Fear can be debilitating. Facing our fears is not fun, at least at first.
The quality of your life will radically change depending on whether you’re willing to face your fears, and move through them — or not.
Let’s talk about one of the most common fears out there – the fear of public speaking.
Tina was a rising star in the company, so when she was asked to deliver an update at an important company meeting, her colleagues expected her to shine. Instead, she struggled in the spotlight. In fact, people from all over the office were whispering about Tina’s panic attack on stage.
“I felt so bad for her.”
“Her voice was cracking and we could barely understand her.”
In fact, Tina later told me that her physical reaction was so intense that it was all she could do to stand there and gulp for air. We agreed to work together to tackle her stage fright.
What is Stage Fright?
Stage fright is really just an overdose of adrenaline. Adrenaline is a natural hormone that courses throughout the body when you undergo some type of traumatic experience. That adrenaline rush is an intense feeling, and it has to be managed if you are going to be an effective speaker.
DANGER! DANGER! – RUN FOR YOUR LIFE!!
Of course, you know your life isn’t in danger when you speak in front of an audience, but it can feel that way. Tina and I came up with some strategies that really helped calm her mind and focus her energy prior to an important event. After our work together, she went on to deliver a great presentation to the same audience just one month later.
If you get nervous, here are 5 things you can do that REALLY help:
1) Use up excess energy before you get on stage – Backstage before a performance you will see actors doing jumping jacks, tensing their muscles and then letting go. Too much energy is no good, because our heart starts pounding in our hands start shaking! You’ve got to get rid of some of it by using your muscles.
2) Breathe deeply – You can slow down your heart rate with your breathing. Take a deep breath, hold it in for 5 seconds, and then let it out just as slowly. Do this several times to calm yourself down. It works! Breathing also supports your voice to help you sound confident.

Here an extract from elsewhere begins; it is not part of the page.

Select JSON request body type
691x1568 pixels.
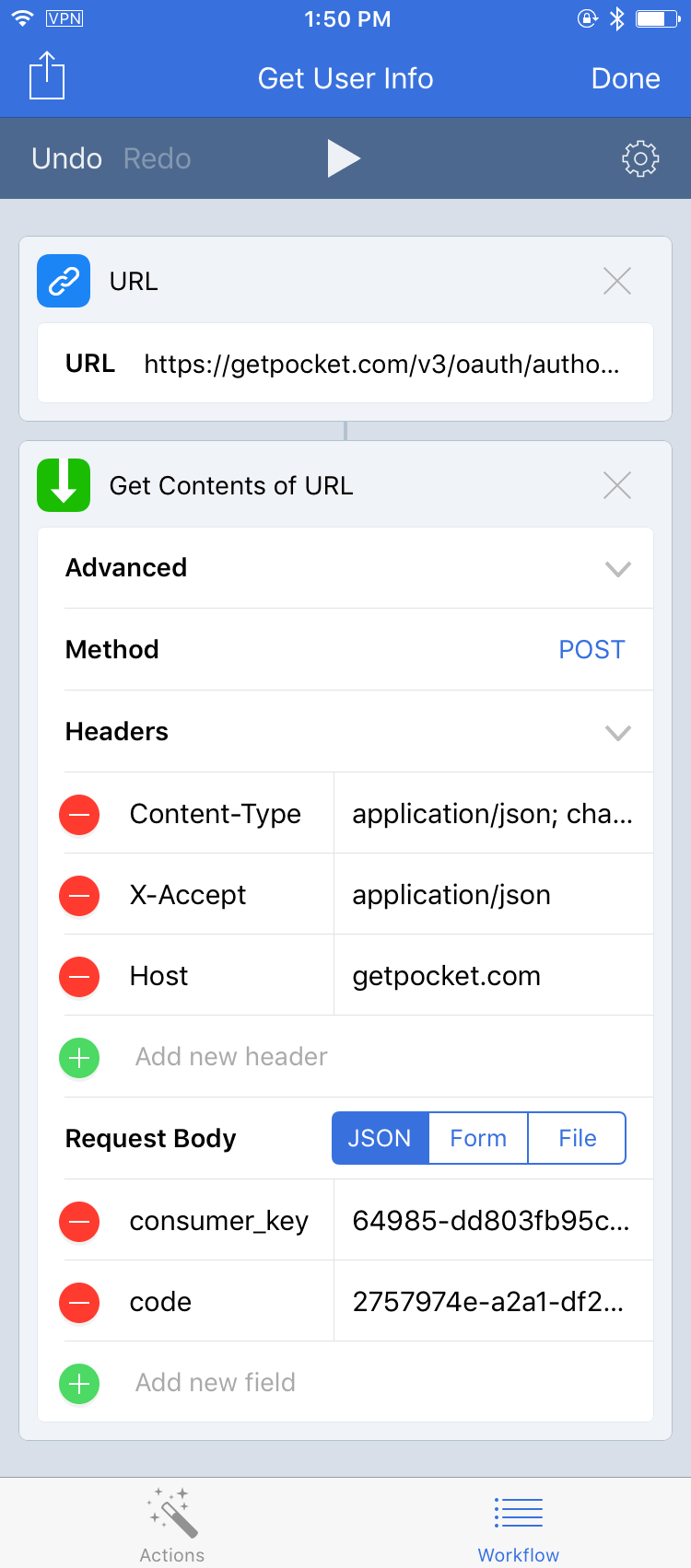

3) Practice on stage or in front of the room – Don’t pretend to practice. Really practice full out. Take in the space, visualize the audience there, get yourself mentally in the game. Close your eyes and imagine receiving a standing ovation. Really take in that feeling. Deliver your presentation to a trusted friend. Saying the words out loud really helps.
4) Memorize your opening – Know it like you know your own name. But don’t memorize the entire speech or you’ll worry about forgetting your lines. Once you get started, your nerves will calm down and you’ll start to get into the flow.
5) Give yourself permission to be imperfect – It’s all about connecting with the audience, after all. It’s not about being perfect. If you are too perfect they won’t relate to you. I say it all the time – your presentation is a present.
Focus on the gift you are giving the audience and you won’t feel as nervous.
Of course, the more you speak, the less nervous you will be. That means saying YES to speaking engagements, big and small.
You can do this!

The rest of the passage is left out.